- Born: 6 July 1945 (age 81) Camrose, Alberta
- Education: University of Alberta Princeton University
- Occupations: Museum director, editor, columnist
- Employer: Munk School of Global Affairs
- Known for: Editor-in-chief, The Globe and Mail (1989-2000)
- Title: Distinguished Senior Fellow, Munk School of Global Affairs
- Term: August 2000-August 2010
- Successor: Janet Carding

= William Thorsell =

Canadian journalist (born 1945)

William Thorsell, (born 6 July 1945 at Camrose, Alberta) is a Canadian journalist, former editor-in-chief of The Globe and Mail, and past director and chief executive officer of the Royal Ontario Museum.

After his tenure at the ROM he became a distinguished senior fellow at the Munk School of Global Affairs, University of Toronto.

In 1966, he graduated with a Bachelor of Arts degree at the University of Alberta and earned his Master of Arts degree from that institution in 1970. He received a Master of Public and International Affairs from Princeton University's Woodrow Wilson School of Public and International Affairs in 1972.

In 1975, Thorsell joined the Edmonton Journal's editorial board for approximately a year. After a brief term on The Globe and Mails editorial board in Toronto, he returned to the Edmonton Journal in 1977 as an associate editor.

In 1984, he rejoined The Globe and Mail writing for its Report on Business and returning to the paper's editorial board. He began a 10-year term as that paper's editor-in-chief from 1989 to 1999, after which he chaired the paper's editorial board for several months. In 1995, the University of Alberta awarded him an honorary Doctor of Laws.

While serving as editor of The Globe and Mail, Thorsell came out as gay in an interview with fab.
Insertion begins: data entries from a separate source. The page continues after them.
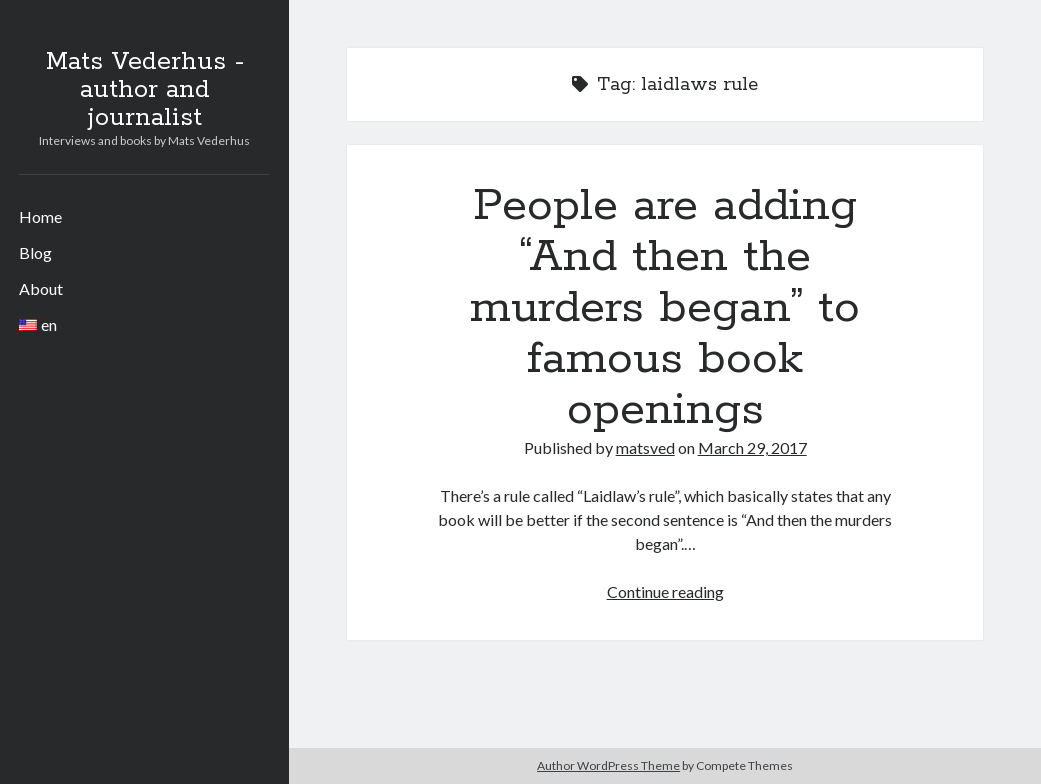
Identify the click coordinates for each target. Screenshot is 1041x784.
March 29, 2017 (752, 447)
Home (40, 216)
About (41, 288)
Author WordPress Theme (608, 765)
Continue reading (665, 591)
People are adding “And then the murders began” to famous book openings (665, 308)
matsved (645, 447)
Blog (35, 252)
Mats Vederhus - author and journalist (145, 90)
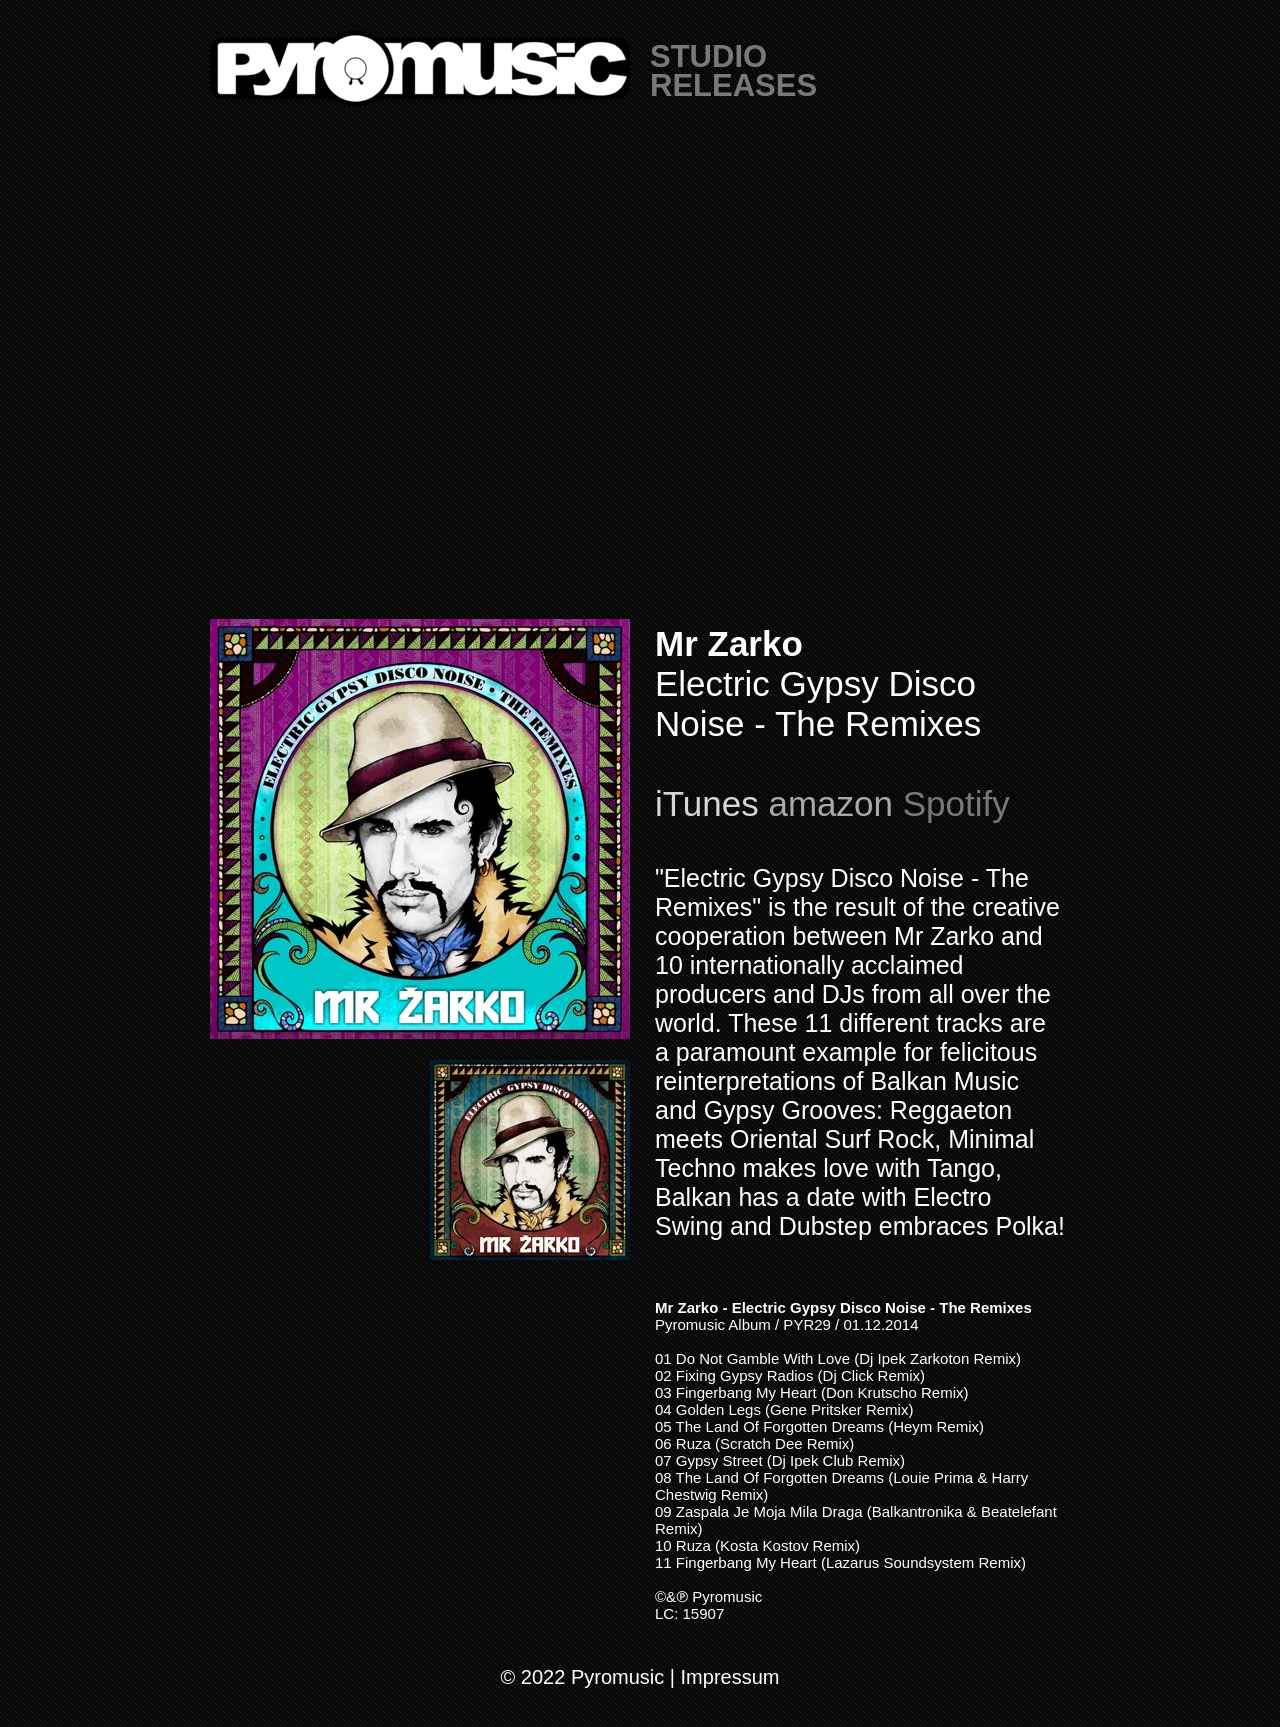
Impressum (730, 1677)
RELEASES (733, 85)
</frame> (640, 380)
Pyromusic (727, 1596)
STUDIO (708, 56)
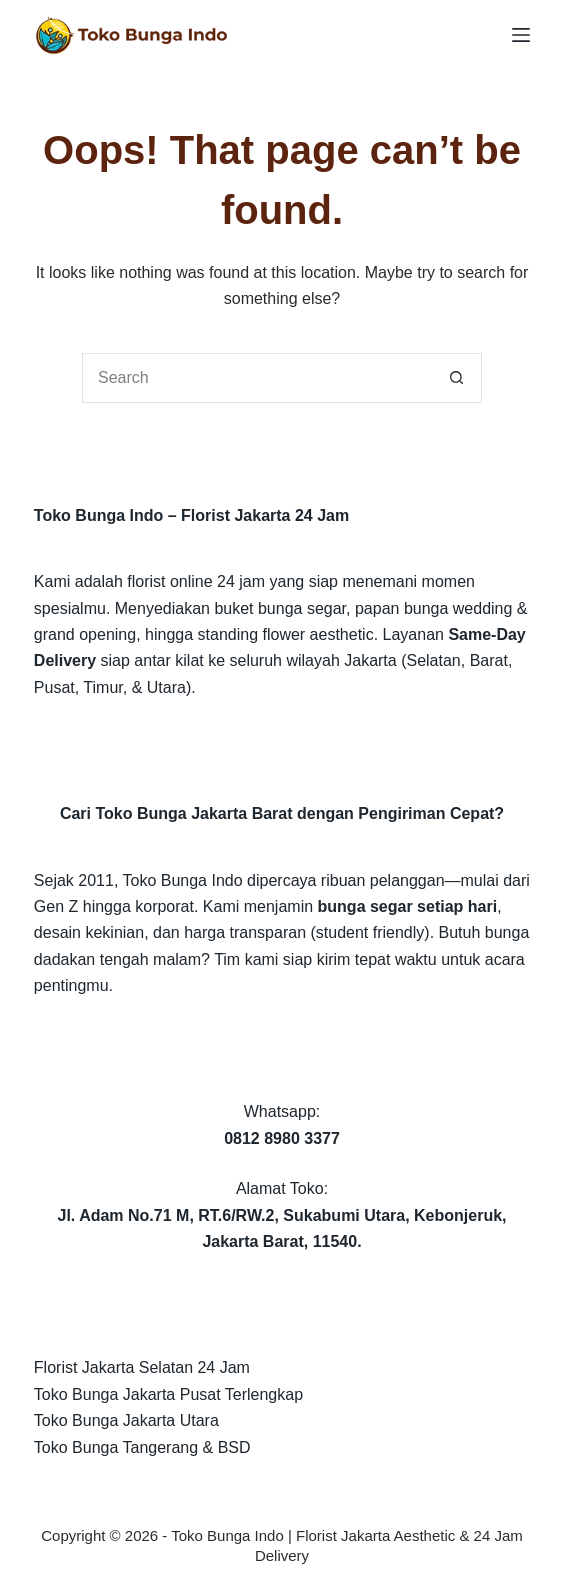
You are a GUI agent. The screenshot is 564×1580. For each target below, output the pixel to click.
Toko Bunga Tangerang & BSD (142, 1447)
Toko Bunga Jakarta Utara (126, 1420)
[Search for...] (257, 378)
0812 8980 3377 (282, 1138)
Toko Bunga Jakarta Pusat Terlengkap (168, 1394)
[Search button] (457, 378)
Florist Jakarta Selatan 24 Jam (142, 1367)
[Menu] (521, 35)
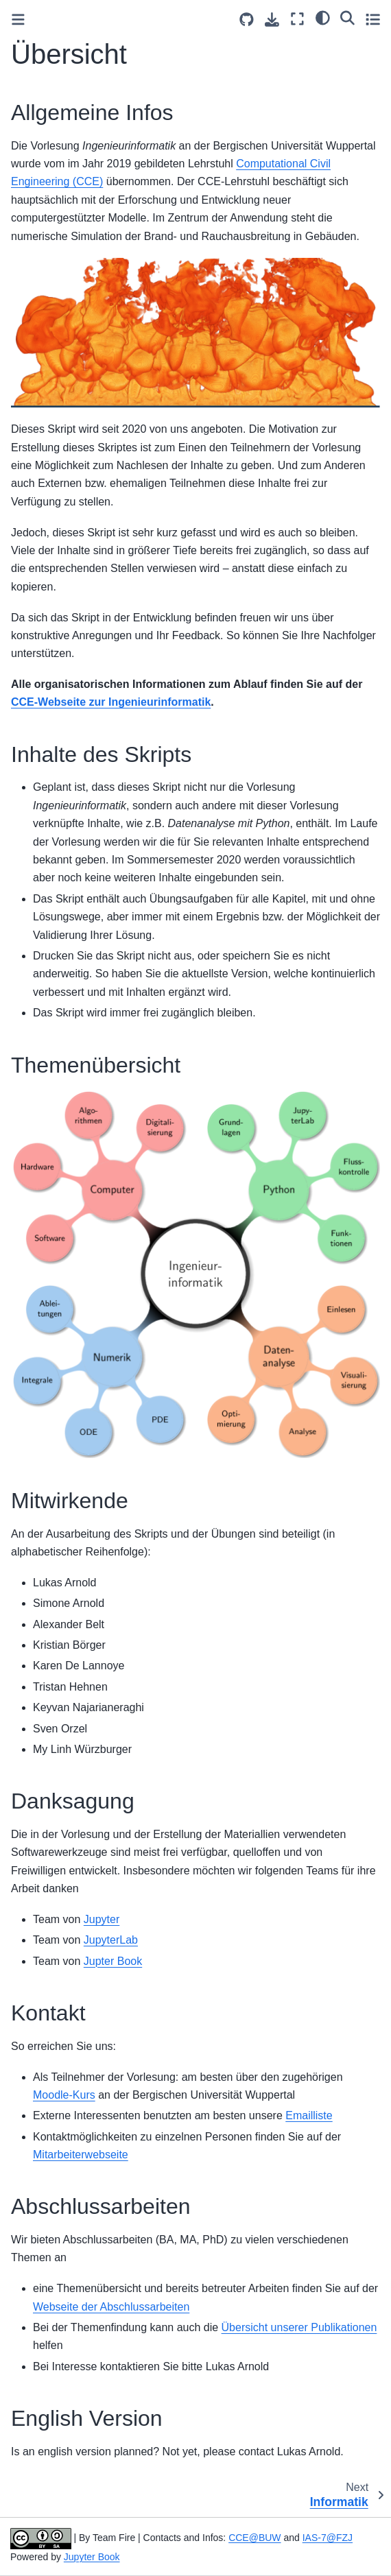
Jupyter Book (92, 2556)
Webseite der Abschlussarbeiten (111, 2307)
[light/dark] (322, 17)
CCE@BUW (254, 2537)
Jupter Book (113, 1961)
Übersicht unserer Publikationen (299, 2327)
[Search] (347, 17)
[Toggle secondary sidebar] (373, 18)
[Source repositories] (246, 19)
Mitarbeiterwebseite (80, 2154)
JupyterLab (111, 1940)
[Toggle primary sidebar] (18, 19)
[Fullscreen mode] (297, 18)
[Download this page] (272, 19)
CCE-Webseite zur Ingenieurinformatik (111, 702)
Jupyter (101, 1919)
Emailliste (308, 2115)
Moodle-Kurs (64, 2095)
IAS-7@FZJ (328, 2537)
As one of the most prominent openly gay Canadians, and one who held a powerful position within the media, he has been credited as one of the key figures behind the evolving public image of LGBT people in the 1990s and 2000s.

In August 2000, Thorsell was appointed to the top management position at the Royal Ontario Museum. He was named to the Order of Ontario in 2007.
 In 2010, he was made a Knight of the Order of Arts and Letters (2010).